MINOT, N.D. — The "great replacement" theory, for those of you who don't know, is the idea that leftists are promoting the replacement of white, conservative-leaning Americans with immigrants through policies like open borders.
Some people believe this because they're bigots and nativists who don't like immigrants. Others come to the belief out of misguided frustration with the very real erosion of the quality of life for blue-collar workers, particularly in rural America.
You're hearing a lot about it in the news right now because the young man who just perpetrated the mass shooting in Buffalo, New York, alluded to the idea in the largely incoherent meanderings he posted online before he took to murder.
Trump-era luminaries from Tucker Carlson to ambitious New York Congresswoman Elise Stefanik to embattled Arizona state Sen. Wendy Rogers have espoused this idea, both before and after the Buffalo massacre, and now Democrats are eschewing a serious and level-headed response to that horrible act of homicide in favor of submission to their censorious impulses.
I loathe Tucker Carlson, specifically, and Trumpism, generally, but blaming that crowd for Buffalo is just plain stupid.
But let's talk, for a moment, about why so many people who think of themselves as conservatives (a term that has lost all meaning in the Trump era) are so enamored with this "great replacement" stuff.
Sure it's handy fuel for populist bonfires, but by believing it, what are conservatives saying about conservatism as a set of ideas and principles?
There's a lot to dislike about America's immigration policy, but putting a pin in that debate for a moment, when conservatives say that new generations of immigrants, however, they got here, will crowd out conservatives, aren't they arguing that conservative ideas will hold no appeal to those immigrants?
Do conservatives really believe that?
This one doesn't.
Conservatism — which is to say the general belief in a market-based economy, limited government and individual responsibility — promotes prosperity. If conservatives say they believe in the "great replacement" then what they're also saying is that our ideas have no appeal to new Americans.
This comes dangerously close to stipulating the argument our leftist friends like to make about conservatism, which is that it's the ideology of racist old white people.
And yet, so many people who describe themselves as conservatives seem intent on becoming precisely what the left accuses them of being.
The confounding thing is that the Trump era has provided us with evidence that the "great replacement" stuff is not just wrong, as a moral question, but wrong as a matter of fact.
For decades we've been told that a growing bloc of Democrat-voting Hispanics was going to crowd Republicans out of the electorate.

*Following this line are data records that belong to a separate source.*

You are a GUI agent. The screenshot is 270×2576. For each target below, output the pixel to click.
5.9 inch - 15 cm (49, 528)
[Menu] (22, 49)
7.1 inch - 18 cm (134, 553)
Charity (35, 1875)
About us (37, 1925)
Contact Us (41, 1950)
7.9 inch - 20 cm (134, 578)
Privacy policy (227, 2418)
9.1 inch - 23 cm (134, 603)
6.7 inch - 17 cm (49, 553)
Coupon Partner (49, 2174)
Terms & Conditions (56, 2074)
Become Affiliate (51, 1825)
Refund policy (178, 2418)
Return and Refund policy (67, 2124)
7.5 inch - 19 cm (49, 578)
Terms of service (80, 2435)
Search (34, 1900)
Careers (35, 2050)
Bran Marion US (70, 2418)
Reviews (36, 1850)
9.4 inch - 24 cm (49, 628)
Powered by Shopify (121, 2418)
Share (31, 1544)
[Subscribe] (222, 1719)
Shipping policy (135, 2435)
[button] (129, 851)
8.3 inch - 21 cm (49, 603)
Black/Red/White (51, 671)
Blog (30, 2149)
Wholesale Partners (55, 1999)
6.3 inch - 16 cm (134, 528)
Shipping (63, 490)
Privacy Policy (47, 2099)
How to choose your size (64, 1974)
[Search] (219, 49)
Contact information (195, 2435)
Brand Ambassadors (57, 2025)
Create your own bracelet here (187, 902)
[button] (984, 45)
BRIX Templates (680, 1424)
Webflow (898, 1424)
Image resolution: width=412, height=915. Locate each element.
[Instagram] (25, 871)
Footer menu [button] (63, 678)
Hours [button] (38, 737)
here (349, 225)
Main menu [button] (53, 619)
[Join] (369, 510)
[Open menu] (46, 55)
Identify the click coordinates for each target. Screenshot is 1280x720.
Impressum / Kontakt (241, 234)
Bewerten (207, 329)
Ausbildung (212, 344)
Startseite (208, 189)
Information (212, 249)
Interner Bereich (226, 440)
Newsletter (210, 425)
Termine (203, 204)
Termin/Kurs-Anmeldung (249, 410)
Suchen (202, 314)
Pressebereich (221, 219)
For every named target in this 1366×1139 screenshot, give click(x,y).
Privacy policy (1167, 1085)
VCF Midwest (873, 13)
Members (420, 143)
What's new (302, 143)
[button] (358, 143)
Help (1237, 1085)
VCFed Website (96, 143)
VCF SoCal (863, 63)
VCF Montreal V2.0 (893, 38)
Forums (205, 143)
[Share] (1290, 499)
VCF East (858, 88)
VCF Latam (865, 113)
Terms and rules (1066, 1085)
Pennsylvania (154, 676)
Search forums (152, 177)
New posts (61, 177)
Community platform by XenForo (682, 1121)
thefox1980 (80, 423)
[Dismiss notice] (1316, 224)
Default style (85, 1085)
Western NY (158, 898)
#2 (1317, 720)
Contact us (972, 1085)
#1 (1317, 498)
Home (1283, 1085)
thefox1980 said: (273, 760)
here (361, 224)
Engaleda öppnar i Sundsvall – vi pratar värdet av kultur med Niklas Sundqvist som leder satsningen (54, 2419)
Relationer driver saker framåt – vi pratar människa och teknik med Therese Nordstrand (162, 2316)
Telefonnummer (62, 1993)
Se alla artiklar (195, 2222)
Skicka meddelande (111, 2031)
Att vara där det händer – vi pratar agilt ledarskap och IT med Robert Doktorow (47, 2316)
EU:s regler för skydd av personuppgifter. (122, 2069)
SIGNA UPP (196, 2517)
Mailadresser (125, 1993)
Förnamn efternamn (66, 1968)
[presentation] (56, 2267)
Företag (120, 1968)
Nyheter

Republican rhetoric, particularly on issues like illegal immigration, alienates those voters, and their growing numbers would cost Republicans power.
Only, it hasn't worked out that way. Trump, who made immigration demagoguery a cornerstone of his rise to power, not only performed surprisingly among Latino voters in 2016 , he grew that support in 2020.
It turns out, Hispanics aren't some monolithic entity. They're a diverse people, with diverse views. Some of them are legal immigrants who aren't keen on illegal immigration. Many of them are refugees from socialist regimes who are skeptical of the Democratic Party's flirtations with that ugly ideology here in America.
Conservatives have a big opportunity to win over these voters if they could only get over the populist "great replacement" fear-mongering and believe in the power of conservative ideas again.